At your service, dood!
then l fail to see the point of this thread, if this thread is NOT about being infected what the hell is the point? a curropt file can crash an anti-virus program? big deal, delete the curropt file and restart anti-virus, no harm done.

But then again, I don't see Zip files as a threat so I don't have AV running in the background at all, if its curropt winrar tells me, so it goes in the bin, i'm happy, my system is still alive, my method's worked for years.

The only thing I do not trust is Self extracting archives, especially with no icon, they are asking for trouble, they go in the bin straight away if they have no icon.
 

Doomulation

?????????????????????????
He's saying "don't do this, it might get you infected." duh.
In any case, running an anti-virus in the background is NOT waste of performance. Think what you will, but it is for your own security.
 

ScottJC

At your service, dood!
Yeah but there is a lot of things you shouldn't do on a PC to not get infected, for one never download attachments on emails :p which I find infinitely more useful than this tip.

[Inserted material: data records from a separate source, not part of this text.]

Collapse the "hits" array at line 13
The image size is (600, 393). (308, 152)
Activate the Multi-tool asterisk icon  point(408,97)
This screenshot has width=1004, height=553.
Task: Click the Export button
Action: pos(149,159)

Anti-virus in the background is fine, but since I can spot a virus a mile away I don't need it on, I usually scan once a month, i'm either very lucky or I am a human anti-virus, you only need to do it every so often. Everyone has their own way of dealing with viruses, I tend to just not do 99% of activities that cause viruses in the first place. saving me valuable cpu time.

bottom line, if you don't want viruses, don't go to dodgy sites, don't use Internet exploder, don't use outlook, don't use kazaa, don't download attachments, don't trust anyone... etc... ;)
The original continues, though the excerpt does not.